**Prompt:**
Each entry below should be given again exactly; the pictures stay out.

**Task inputs:**
=====
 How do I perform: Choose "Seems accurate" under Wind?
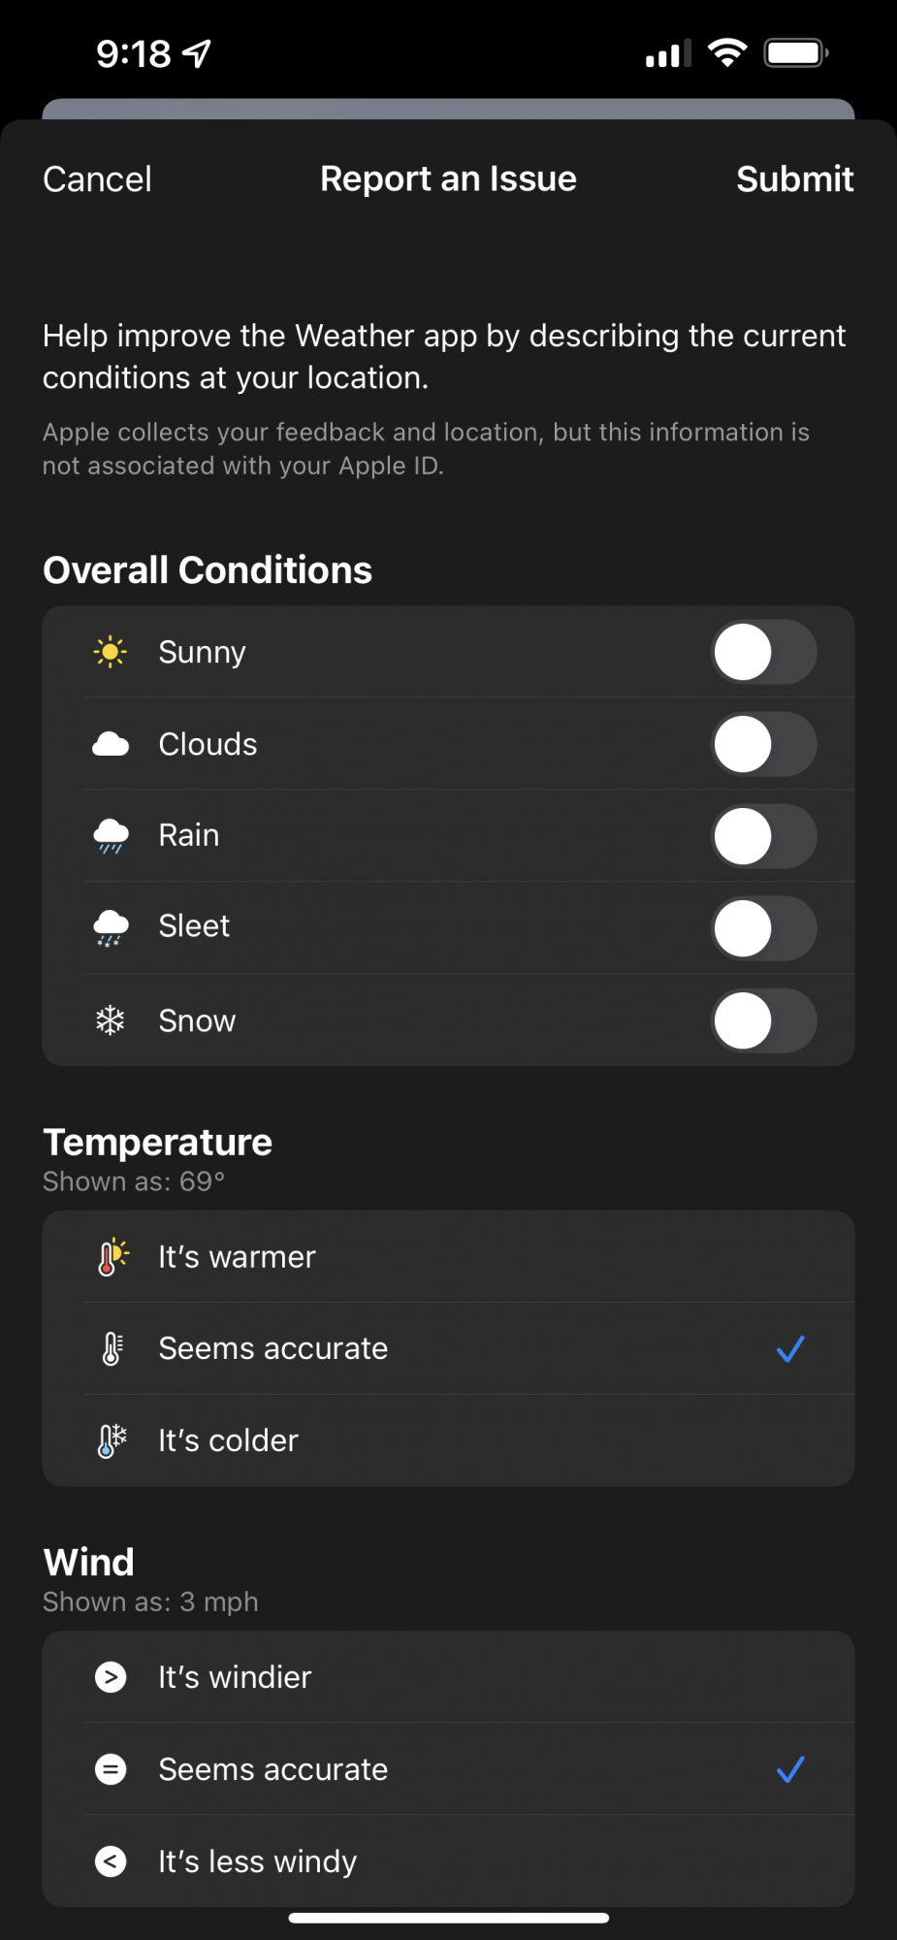pyautogui.click(x=273, y=1769)

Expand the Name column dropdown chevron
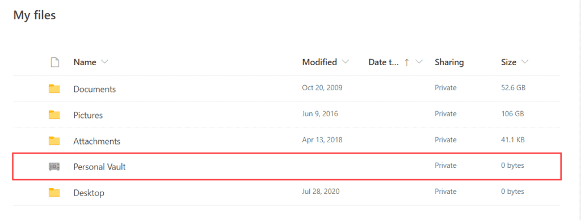[104, 62]
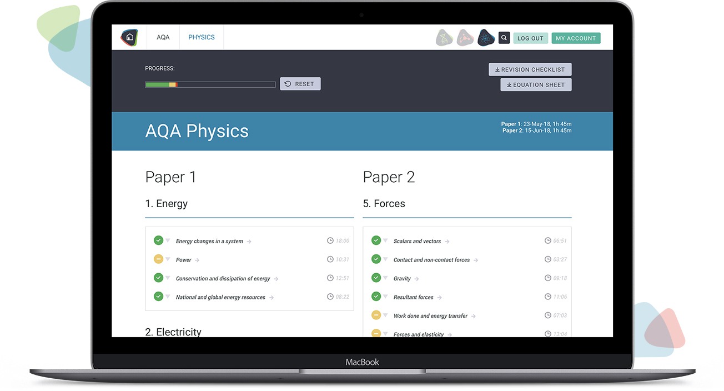The image size is (724, 391).
Task: Select the PHYSICS nav item
Action: 201,37
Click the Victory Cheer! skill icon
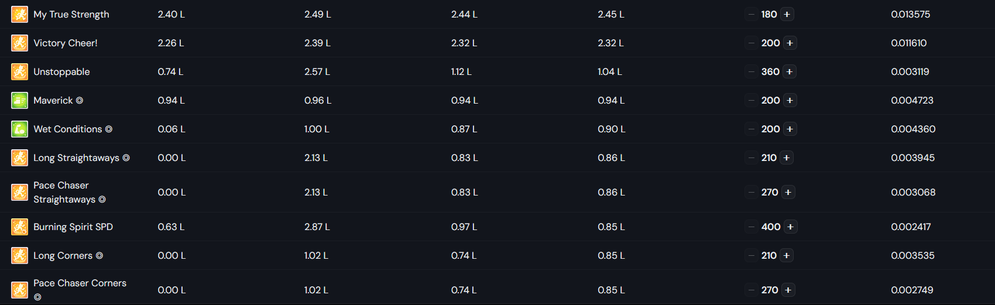Viewport: 995px width, 305px height. 19,43
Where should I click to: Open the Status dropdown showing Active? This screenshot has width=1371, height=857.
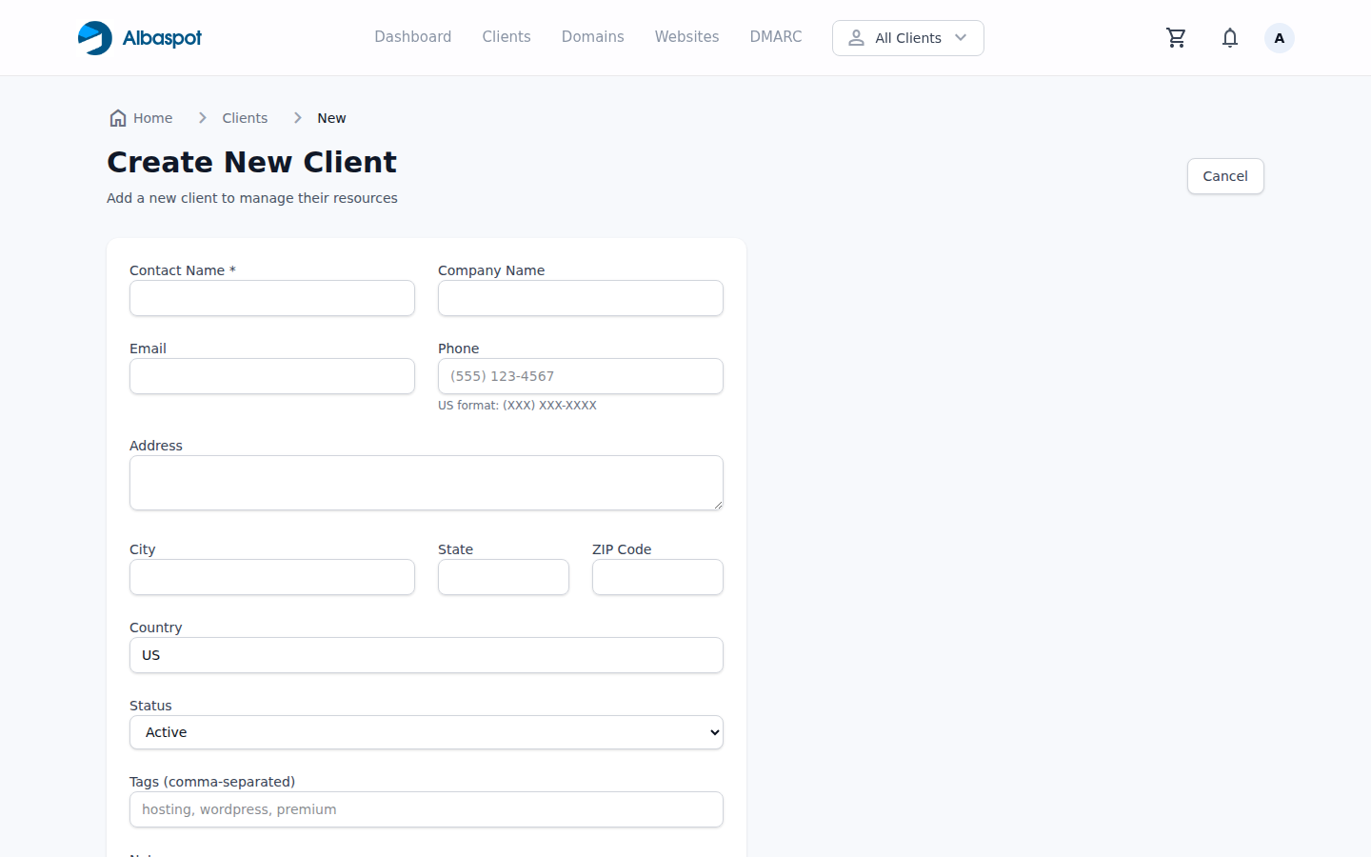coord(426,732)
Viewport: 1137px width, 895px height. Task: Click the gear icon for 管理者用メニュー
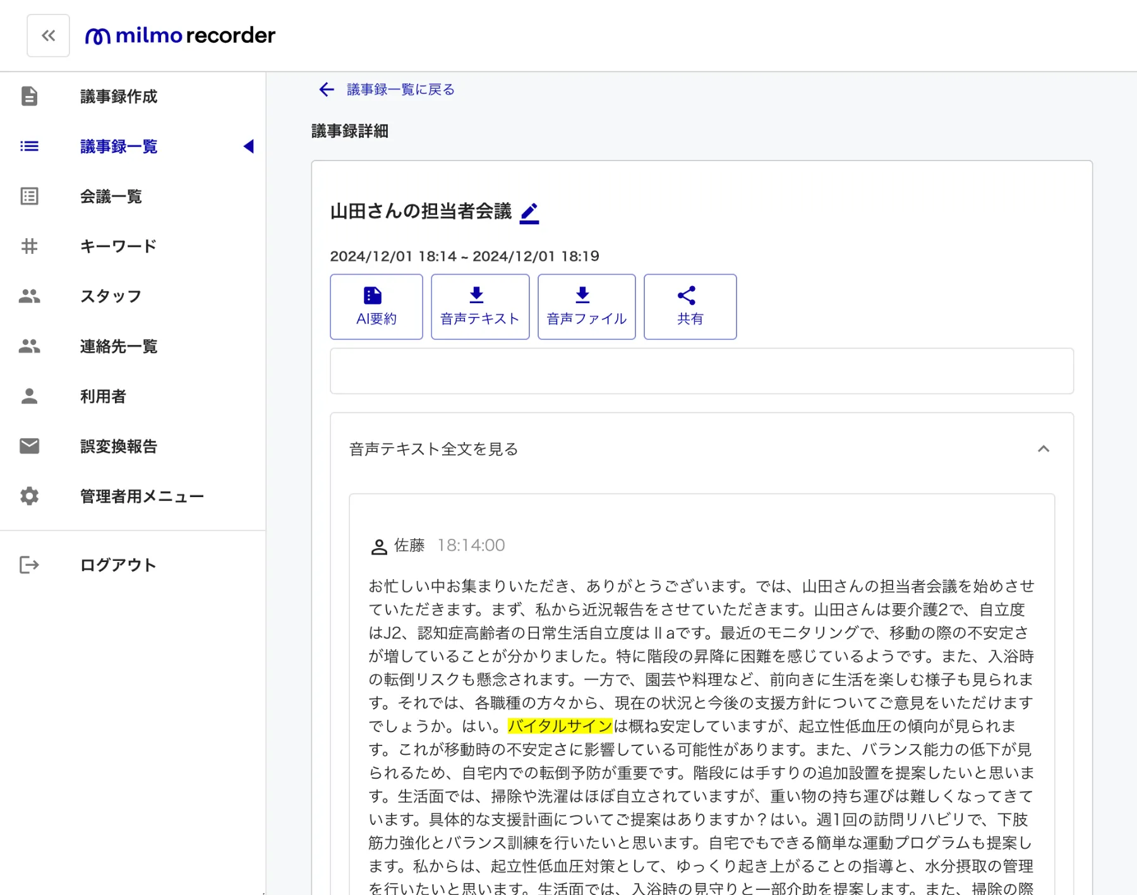pos(29,496)
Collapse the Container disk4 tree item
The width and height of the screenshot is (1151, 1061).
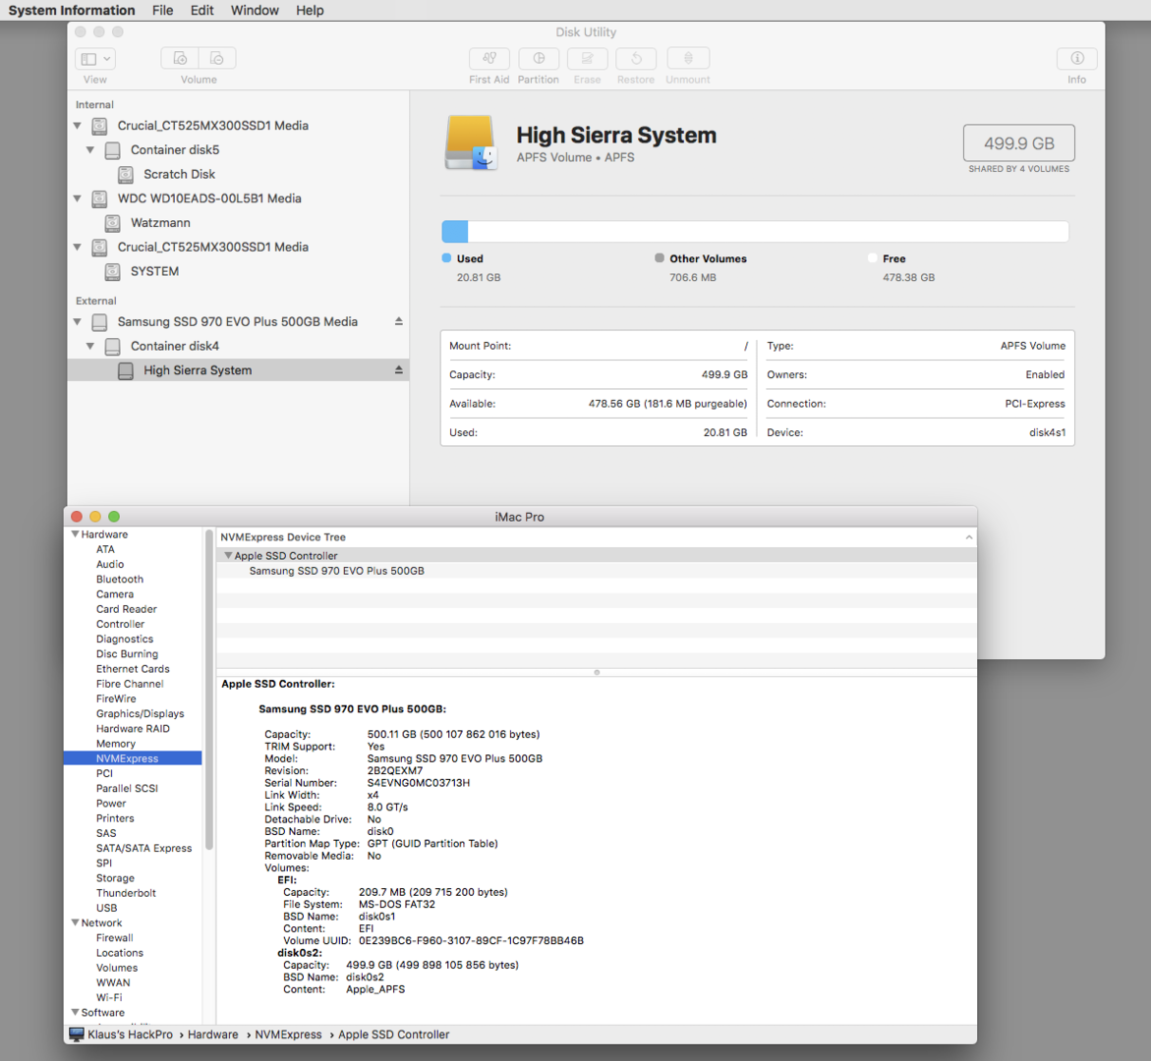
=====
**Worked solution:**
 How do I perform: Choose "Seems accurate" under Wind?
pyautogui.click(x=273, y=1769)

Expand the Name column dropdown chevron
[104, 62]
The image size is (724, 391).
Task: Select the PHYSICS nav item
Action: 201,37
Click the Victory Cheer! skill icon
Viewport: 995px width, 305px height. 19,43
Where should I click to: Open the Status dropdown showing Active? This screenshot has width=1371, height=857.
coord(426,732)
Viewport: 1137px width, 895px height. Task: Click the gear icon for 管理者用メニュー
pos(29,496)
Collapse the Container disk4 tree item
The width and height of the screenshot is (1151, 1061).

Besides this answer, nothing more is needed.